The nun Sister Monica Joan who was addicted to taking cabs and went straight to Heaven – by taxi… 

The nun Sister Monica Joan who was addicted to taking cabs and went straight to Heaven — by taxi…

  • Jennifer Worth’s three memoirs of delivering babies in one of the most deprived areas of London were the basis for the BBC’s hugely popular Call The Midwife 
  • Jennifer Worth died in 2011 shortly before first episode of Call The Midwife
  • Worth’s books are notable for the unflinching depiction of life in the East End 

Toffee Apples and Quail Feathers

by Jennifer Worth (Weidenfeld & Nicolson, £14.99, 239pp)

When retired midwife Jennifer Worth read an article asking if there was a writer who ‘can do for midwifery what James Herriot did for vets’, she took up the challenge.

Her three memoirs of delivering babies in one of the most deprived areas of London were the basis for the BBC’s hugely popular Call The Midwife, still going strong after 11 series.

Worth’s books are notable for the unflinching depiction of life in the East End; the squalid, overcrowded accommodation, the frequent outbursts of violence and — paradoxically — the strong sense of community.

The social historian David Kynaston, author of the splendid Austerity Britain, admitted he had expected Worth’s books to be ‘sentimental tosh’, but ended up lauding them as ‘a major historical document’ about the Docklands pre-1960.

Jennifer Worth died in 2011, shortly before the first episode of Call The Midwife was broadcast.

Jennifer Worth’s three memoirs of delivering babies in one of the most deprived areas of London were the basis for the BBC’s hugely popular Call The Midwife (pictured), still going strong after 11 series

This new book, edited by her daughter Suzannah, combines some recently unearthed stories with chapters taken from her previously published books.

The new material mostly features Fred, the convent’s odd-job man, who always has a moneymaking scheme on the go, whether raising quails, working in musical halls or selling toffee apples.

The best chapters, though, come from Worth’s early books. Who could resist Chummy, winningly played on television by Miranda Hart; a student midwife with a triple-barrelled surname who is ‘larger than life, awkward, shy and clumsy; a social misfit with a heart of gold’?

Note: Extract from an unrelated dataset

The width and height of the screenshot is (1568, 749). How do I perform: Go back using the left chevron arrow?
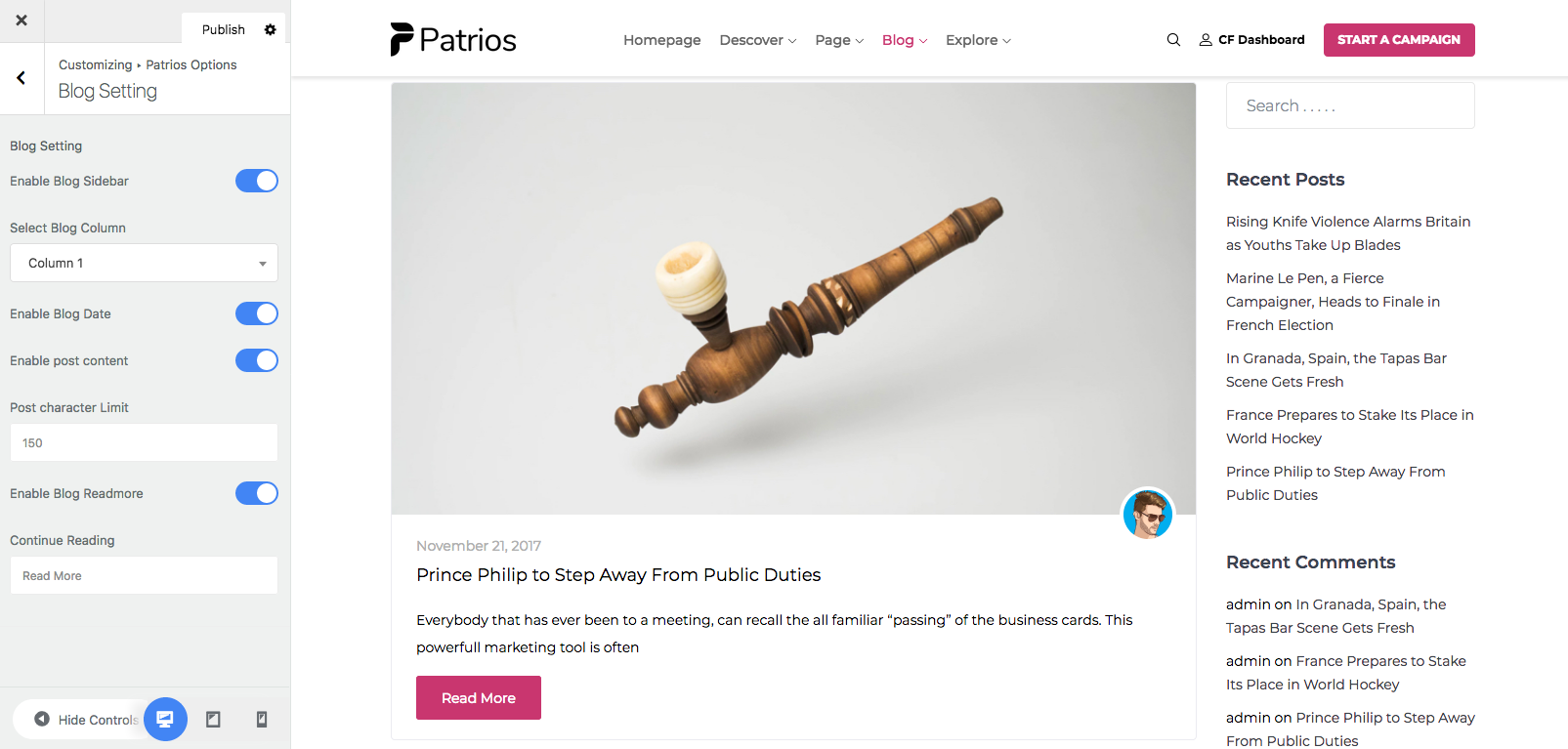(x=21, y=78)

There is a gripping chapter in which Chummy delivers a baby on a ship down by the docks. Whereas James Herriot didn’t give too much detail about what happened once his hand was inside a cow, Worth spares the reader few gory details about human births. Some may feel queasy, but reading it you are on the edge of your seat.

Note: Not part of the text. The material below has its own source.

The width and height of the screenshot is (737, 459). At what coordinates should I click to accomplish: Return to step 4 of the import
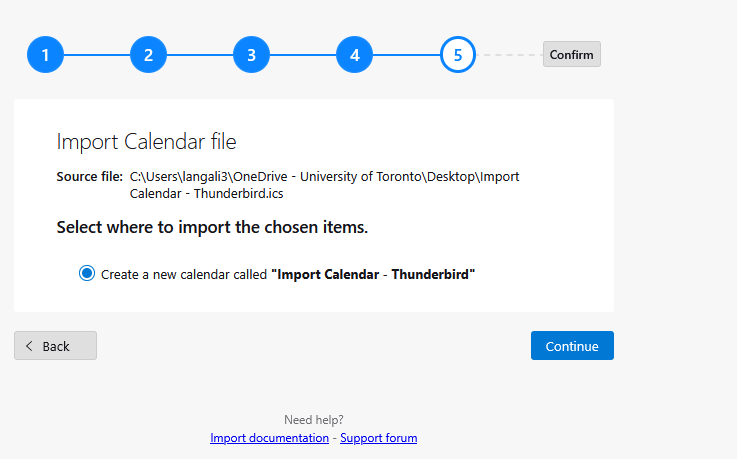click(x=354, y=55)
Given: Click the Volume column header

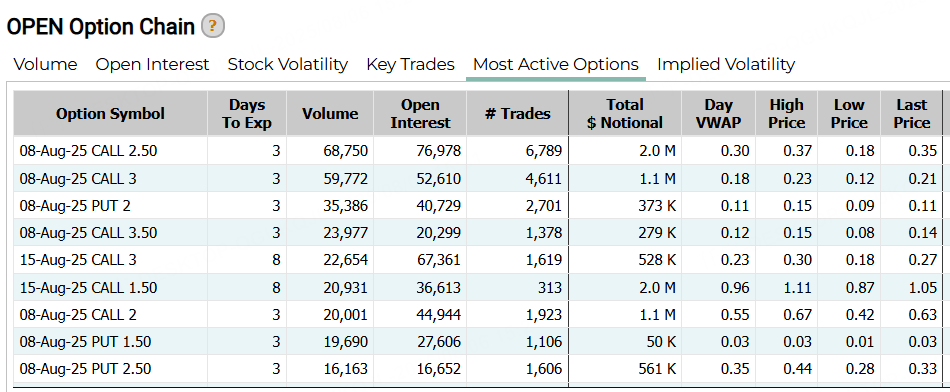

One of the quirks of Worth’s story is that, rather than being based at a hospital, she lived with nuns during her time in the East End. She soon became fond of the nuns, especially Sister Monica Joan, who was ‘intelligent, highly eccentric, wilful and on occasion downright rude’.

She was addicted to taking taxis all over London, costing the convent a fortune in fares; when she was told to stop, she simply wandered into the traffic and asked surprised drivers to give her a lift.

When Sister Monica Joan died very suddenly of a stroke, one of the nuns suggested that she must have gone ‘straight to Heaven by taxi’.